Supplied records
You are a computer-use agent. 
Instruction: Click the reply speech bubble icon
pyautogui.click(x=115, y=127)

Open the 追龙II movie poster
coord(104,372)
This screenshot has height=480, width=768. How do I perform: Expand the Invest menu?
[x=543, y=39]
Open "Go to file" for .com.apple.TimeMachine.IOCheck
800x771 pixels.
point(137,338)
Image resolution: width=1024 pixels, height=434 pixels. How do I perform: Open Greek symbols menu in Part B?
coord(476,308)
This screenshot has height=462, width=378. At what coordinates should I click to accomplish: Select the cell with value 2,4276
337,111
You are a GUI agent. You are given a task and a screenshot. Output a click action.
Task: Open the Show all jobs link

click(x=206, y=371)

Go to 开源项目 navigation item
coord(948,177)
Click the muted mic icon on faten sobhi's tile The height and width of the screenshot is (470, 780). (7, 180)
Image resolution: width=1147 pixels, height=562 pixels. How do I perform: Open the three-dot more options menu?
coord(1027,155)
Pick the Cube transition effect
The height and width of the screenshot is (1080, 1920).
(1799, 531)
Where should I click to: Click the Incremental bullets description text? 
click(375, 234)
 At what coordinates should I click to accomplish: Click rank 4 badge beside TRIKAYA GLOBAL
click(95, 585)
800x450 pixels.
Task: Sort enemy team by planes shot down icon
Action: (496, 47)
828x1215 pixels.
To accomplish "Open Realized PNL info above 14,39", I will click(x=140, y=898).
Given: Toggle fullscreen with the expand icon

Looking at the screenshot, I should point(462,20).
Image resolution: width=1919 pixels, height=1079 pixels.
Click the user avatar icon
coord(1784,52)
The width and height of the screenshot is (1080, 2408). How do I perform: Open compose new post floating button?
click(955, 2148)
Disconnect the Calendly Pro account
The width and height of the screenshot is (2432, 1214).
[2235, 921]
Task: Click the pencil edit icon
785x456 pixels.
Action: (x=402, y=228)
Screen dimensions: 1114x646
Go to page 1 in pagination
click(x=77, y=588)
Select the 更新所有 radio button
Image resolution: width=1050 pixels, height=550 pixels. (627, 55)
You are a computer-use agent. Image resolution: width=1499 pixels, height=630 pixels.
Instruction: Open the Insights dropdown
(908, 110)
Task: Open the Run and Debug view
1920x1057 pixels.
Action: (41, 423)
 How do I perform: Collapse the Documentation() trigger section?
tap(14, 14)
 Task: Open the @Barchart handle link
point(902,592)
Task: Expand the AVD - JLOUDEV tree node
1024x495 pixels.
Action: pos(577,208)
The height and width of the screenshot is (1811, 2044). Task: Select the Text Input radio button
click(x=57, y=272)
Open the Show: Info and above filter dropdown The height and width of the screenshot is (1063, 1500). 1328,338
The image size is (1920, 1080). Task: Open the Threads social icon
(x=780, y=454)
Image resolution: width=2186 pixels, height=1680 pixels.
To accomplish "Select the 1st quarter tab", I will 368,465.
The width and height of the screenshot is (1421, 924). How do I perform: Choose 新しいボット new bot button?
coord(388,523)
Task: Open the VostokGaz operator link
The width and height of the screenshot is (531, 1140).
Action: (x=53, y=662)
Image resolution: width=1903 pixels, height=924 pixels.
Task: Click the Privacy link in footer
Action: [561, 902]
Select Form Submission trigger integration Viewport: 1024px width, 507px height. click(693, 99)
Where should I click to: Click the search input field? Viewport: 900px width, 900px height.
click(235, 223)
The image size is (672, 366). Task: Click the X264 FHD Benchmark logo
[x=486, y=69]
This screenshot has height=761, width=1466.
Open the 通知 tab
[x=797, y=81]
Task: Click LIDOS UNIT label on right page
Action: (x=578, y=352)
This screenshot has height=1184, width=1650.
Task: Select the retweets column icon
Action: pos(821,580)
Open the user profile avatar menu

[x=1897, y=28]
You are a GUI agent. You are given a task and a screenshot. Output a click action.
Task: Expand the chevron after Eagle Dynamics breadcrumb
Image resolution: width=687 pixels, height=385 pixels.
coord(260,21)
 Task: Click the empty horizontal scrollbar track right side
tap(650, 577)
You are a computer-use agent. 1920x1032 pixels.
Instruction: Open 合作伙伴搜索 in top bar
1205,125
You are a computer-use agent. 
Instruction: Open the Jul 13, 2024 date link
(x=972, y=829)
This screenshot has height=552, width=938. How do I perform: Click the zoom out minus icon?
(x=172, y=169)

Written exercise
Tally the lines in the preceding items that contain the string "above", and give only the number.

Exercise answer
2